ABD, Haşti Şabi gruplarını gerekçe göstererek, PKK’nın bölgedeki durumunu muhafaza etmesinden yana. Yani İran’ın Haşti Şabi grupları üzerinden ABD’nin Irak-Suriye aksındaki lojistik hatlarını sabote edeceği görüşünde.
İran ise ABD’nin Irak’taki varlığını gerekçe göstererek Haşti Şabi gruplarını bölgede tutmaya devam ediyor. Zira Sünni hareketin ağır bastığı bölgelerde zaman zaman tansiyonun yükseltilmesi meselesi de aslında İran’ın bir oyunu.
Irak ise çok daha zor durumda. Bir yanda İran, bir yanda ABD… Ancak asıl sorun Sincar, Mahmur ve çevresindeki alanların Irak Anayasasının 140’ıncı maddesi kapsamında - deyim yerindeyse - sahipsiz ve tartışmalı bölgeler olması…

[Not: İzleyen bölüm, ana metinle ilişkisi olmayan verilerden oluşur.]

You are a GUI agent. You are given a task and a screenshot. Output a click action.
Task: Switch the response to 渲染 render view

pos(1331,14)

Ankara’nın ise artık sabrı tükendi. Bakan Akar’ın Bağdat ziyaretinde iki önemli projeksiyon sunuldu: İlk projeksiyon Ankara’nın çok sıcak baktığı ve bu konuda en hazırlıklı olduğu seçenek. Zira 21 Eylül’de buyana 4 ayrı senaryo ile üzerinde çalışılan Sincar operasyonu için Ankara, Bağdat’a ortak operasyon yapılmasını, Bağdat ve Erbil yönetiminin de destek vermesini öneriyor.

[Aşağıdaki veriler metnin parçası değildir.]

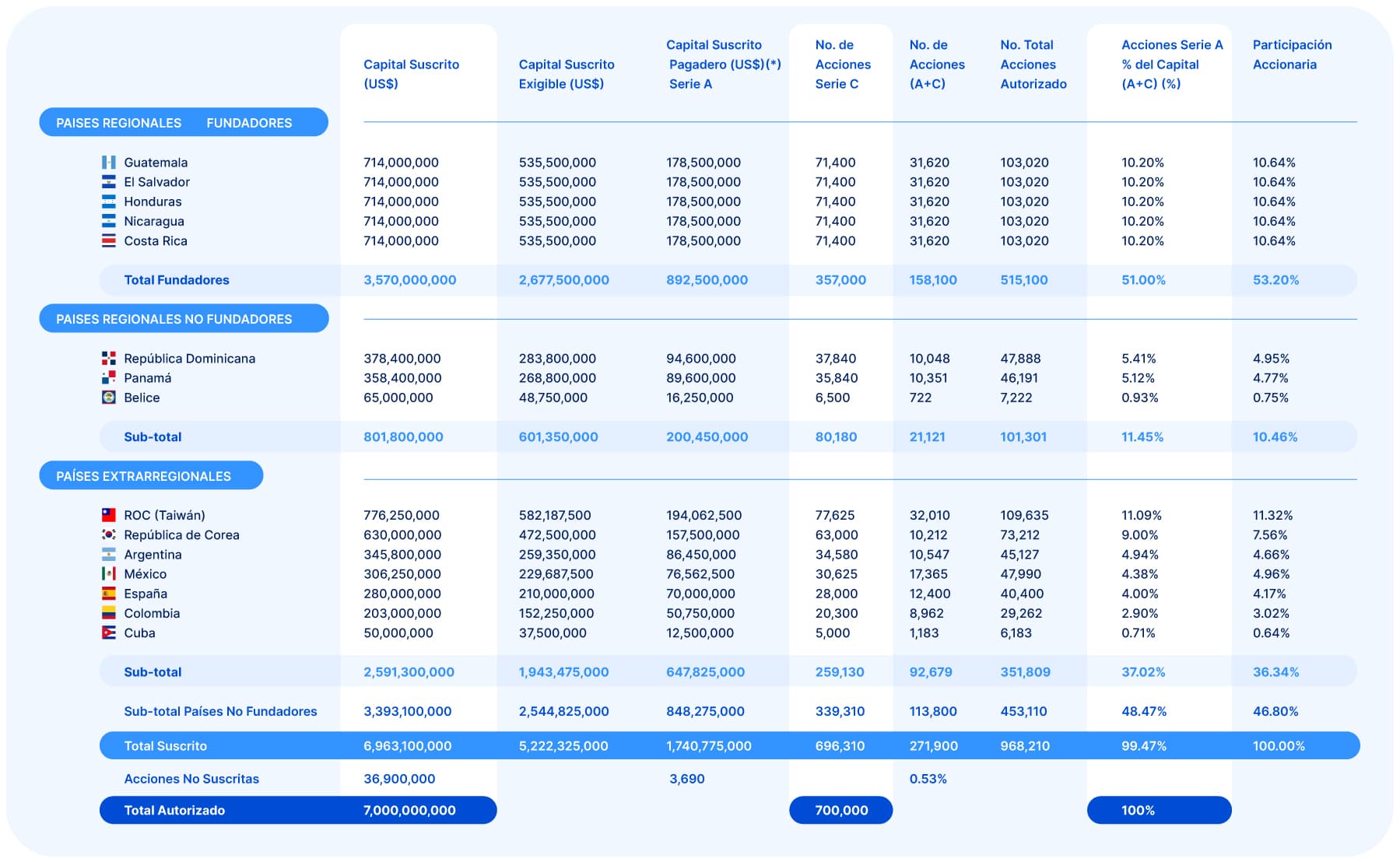Click the Colombia flag icon
This screenshot has height=862, width=1400.
pyautogui.click(x=108, y=613)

Eğer bu seçeneğe Bağdat sıcak bakarsa mart ayının ikinci yarısından sonra harekete geçilmesi bekleniyor. Hatta 21 Mart’tan sonra 9 farklı noktadan Sincar’a operasyon yapılabileceğine vurgu yapılıyor.
Ancak Bağdat’taki yetkililerden aldığım bilgilere göre bu plana birkaç noktada tepki var. Öncelikle TSK’nın bir çekilme takvimi olmaması, Irak kamuoyunda oluşacak tepkiler. Ayrıca Bağdat Biden’ın iktidar sürecinin nasıl gelişeceğini görmek istiyor…
İkinci seçenek ise Türkiye’nin Bağdat ve Erbil yönetimine lojistik ve istihbarı desteği vermesi ile Türkiye’nin işaret edeceği bölgelerde kontrolünün sağlanması ve bununla birlikte bu bölgeden Irak askerlerinin uzun süre çekilmeyeceği bir model.
Ancak Bağdat yönetimi bu bölgelerin 140’ıncı madde uyarınca tartışmalı olması nedeniyle yine teklife pek sıcak bakmıyor.
Şimdilik Bağdat PKK’nın kendileri için de ortak tehdit algısına dönüştüğünü kabul ediyor. Zira PKK’nın hali hazırda bölgedeki hareketliliği Irak İçişleri Bakanlığını da oldukça bıktırmış. Taraflar şubat ayının ikinci yarısında son kararını verecek.
Ankara ise diplomatik kanallardan markaja başladı bile. Kürt yönetimi ikinci seçeneğe sıcak bakıyor.